How did you arrive at the $4 million to $6 million estimate for the Luboshez gong? It’s a very rare piece, and nothing has come up to compare with it exactly. It checks all the boxes. It has great beauty, great provenance, a great shape, and rarity.

What’s the world auction record for an archaic Chinese bronze vessel from the Shang dynasty, and the record for any archaic Chinese bronze vessel? In 2017 we had a sale from Japan’s Fujita Museum, and a late Shang dynasty fangzun vessel sold for $37.2 million, which I believe is still the record. In the same sale, we had a completely figural late Shang dynasty gong in the form of a ram. It sold for $27.1 million.

I see that both those pieces had estimates of $6 million to $8 million, which isn’t far off the estimate given to the Luboshez gong. Do you think it might set a new world auction record? I can’t speculate on that. I just know it’s going to be very well sought-after by collectors. I can’t overestimate the rarity of the provenance in this situation.

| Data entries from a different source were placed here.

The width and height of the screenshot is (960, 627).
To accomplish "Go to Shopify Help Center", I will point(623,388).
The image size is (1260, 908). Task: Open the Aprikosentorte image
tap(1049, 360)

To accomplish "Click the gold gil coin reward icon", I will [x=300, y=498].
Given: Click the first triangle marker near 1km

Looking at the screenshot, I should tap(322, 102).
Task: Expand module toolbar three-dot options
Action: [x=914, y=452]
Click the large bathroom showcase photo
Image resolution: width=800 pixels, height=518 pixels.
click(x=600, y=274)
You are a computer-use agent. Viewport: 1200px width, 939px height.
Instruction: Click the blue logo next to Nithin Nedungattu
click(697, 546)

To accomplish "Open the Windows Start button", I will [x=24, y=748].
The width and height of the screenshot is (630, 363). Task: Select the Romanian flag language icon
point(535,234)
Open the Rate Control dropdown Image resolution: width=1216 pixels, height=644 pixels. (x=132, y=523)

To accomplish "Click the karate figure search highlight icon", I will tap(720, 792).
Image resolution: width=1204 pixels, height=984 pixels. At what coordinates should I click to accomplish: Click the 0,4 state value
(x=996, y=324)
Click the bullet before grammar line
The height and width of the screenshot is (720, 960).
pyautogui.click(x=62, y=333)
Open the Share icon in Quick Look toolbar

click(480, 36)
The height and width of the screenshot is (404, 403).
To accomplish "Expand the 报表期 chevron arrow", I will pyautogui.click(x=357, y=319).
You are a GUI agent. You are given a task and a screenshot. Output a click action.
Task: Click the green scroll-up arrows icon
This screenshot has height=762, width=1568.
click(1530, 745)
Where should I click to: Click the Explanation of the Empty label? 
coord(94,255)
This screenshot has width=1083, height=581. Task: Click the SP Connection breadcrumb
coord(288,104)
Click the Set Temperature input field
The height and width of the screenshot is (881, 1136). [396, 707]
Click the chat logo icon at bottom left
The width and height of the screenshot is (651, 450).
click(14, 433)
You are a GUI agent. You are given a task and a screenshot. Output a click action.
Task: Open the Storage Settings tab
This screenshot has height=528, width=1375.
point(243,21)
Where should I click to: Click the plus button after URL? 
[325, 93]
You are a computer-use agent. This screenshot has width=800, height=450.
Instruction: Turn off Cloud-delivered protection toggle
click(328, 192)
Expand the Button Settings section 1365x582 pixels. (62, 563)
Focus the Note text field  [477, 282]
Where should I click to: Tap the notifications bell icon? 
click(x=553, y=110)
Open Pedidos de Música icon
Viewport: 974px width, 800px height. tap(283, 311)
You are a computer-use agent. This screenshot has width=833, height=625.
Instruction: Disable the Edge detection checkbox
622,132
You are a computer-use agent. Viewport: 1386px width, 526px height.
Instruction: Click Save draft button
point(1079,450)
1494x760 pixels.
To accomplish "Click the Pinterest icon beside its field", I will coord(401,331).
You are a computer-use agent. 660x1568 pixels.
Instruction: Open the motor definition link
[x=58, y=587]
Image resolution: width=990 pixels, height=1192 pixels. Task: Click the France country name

Why will this piece stick in your memory? Because of the shape itself and the animation in the depictions of the tiger and the owl. It’s a very memorable piece, and I had a lot of time to spend with it. It’s really wonderful.

How to bid: The Luboshez Gong is lot 505 in Shang: Early Chinese Ritual Bronzes from the Daniel Shapiro Collection, scheduled for March 18, 2021 at Christie’s New York.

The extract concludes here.